* **Data extracted from a collection**:
—————

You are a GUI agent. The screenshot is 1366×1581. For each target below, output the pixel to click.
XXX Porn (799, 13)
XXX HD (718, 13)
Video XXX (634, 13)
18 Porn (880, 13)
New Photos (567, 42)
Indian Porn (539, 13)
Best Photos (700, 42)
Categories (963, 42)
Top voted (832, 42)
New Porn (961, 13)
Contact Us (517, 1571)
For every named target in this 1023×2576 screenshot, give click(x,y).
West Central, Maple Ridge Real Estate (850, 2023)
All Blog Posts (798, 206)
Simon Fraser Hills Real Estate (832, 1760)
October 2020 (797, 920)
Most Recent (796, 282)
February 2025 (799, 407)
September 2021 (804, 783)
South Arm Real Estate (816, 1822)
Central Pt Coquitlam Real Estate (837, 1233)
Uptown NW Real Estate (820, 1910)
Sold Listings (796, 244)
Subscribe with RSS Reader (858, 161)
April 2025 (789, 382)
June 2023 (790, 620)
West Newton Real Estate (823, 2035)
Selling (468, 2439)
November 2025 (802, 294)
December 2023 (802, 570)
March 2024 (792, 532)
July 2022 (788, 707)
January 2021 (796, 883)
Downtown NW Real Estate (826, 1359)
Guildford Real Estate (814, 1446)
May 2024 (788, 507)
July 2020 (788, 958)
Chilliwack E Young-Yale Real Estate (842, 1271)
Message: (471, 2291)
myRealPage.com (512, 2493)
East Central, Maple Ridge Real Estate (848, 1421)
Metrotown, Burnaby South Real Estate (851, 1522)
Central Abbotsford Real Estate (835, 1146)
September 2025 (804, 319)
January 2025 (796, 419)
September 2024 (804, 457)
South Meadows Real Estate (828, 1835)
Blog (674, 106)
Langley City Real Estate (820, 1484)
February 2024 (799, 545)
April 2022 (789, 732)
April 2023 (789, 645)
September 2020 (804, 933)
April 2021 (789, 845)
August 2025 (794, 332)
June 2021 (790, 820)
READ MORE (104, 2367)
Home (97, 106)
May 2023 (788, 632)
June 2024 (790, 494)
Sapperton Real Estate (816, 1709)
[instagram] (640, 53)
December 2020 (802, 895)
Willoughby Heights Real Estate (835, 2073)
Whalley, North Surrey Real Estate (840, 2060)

—————

* **Assignment**: Print every entry exactly.

* **Answer box**:
You are a GUI agent. The screenshot is 1366×1581. For each target below, output the pixel to click.
XXX Porn (799, 13)
XXX HD (718, 13)
Video XXX (634, 13)
18 Porn (880, 13)
New Photos (567, 42)
Indian Porn (539, 13)
Best Photos (700, 42)
Categories (963, 42)
Top voted (832, 42)
New Porn (961, 13)
Contact Us (517, 1571)
For every named target in this 1023×2576 screenshot, give click(x,y).
West Central, Maple Ridge Real Estate (850, 2023)
All Blog Posts (798, 206)
Simon Fraser Hills Real Estate (832, 1760)
October 2020 (797, 920)
Most Recent (796, 282)
February 2025 (799, 407)
September 2021 (804, 783)
South Arm Real Estate (816, 1822)
Central Pt Coquitlam Real Estate (837, 1233)
Uptown NW Real Estate (820, 1910)
Sold Listings (796, 244)
Subscribe with RSS Reader (858, 161)
April 2025 (789, 382)
June 2023 (790, 620)
West Newton Real Estate (823, 2035)
Selling (468, 2439)
November 2025 (802, 294)
December 2023 (802, 570)
March 2024 (792, 532)
July 2022 (788, 707)
January 2021 (796, 883)
Downtown NW Real Estate (826, 1359)
Guildford Real Estate (814, 1446)
May 2024 (788, 507)
July 2020 (788, 958)
Chilliwack E Young-Yale Real Estate (842, 1271)
Message: (471, 2291)
myRealPage.com (512, 2493)
East Central, Maple Ridge Real Estate (848, 1421)
Metrotown, Burnaby South Real Estate (851, 1522)
Central Abbotsford Real Estate (835, 1146)
September 2025 (804, 319)
January 2025 (796, 419)
September 2024 (804, 457)
South Meadows Real Estate (828, 1835)
Blog (674, 106)
Langley City Real Estate (820, 1484)
February 2024 (799, 545)
April 2022 (789, 732)
April 2023 (789, 645)
September 2020 (804, 933)
April 2021 (789, 845)
August 2025 (794, 332)
June 2021 (790, 820)
READ MORE (104, 2367)
Home (97, 106)
May 2023 (788, 632)
June 2024 (790, 494)
Sapperton Real Estate (816, 1709)
[instagram] (640, 53)
December 2020 (802, 895)
Willoughby Heights Real Estate (835, 2073)
Whalley, North Surrey Real Estate (840, 2060)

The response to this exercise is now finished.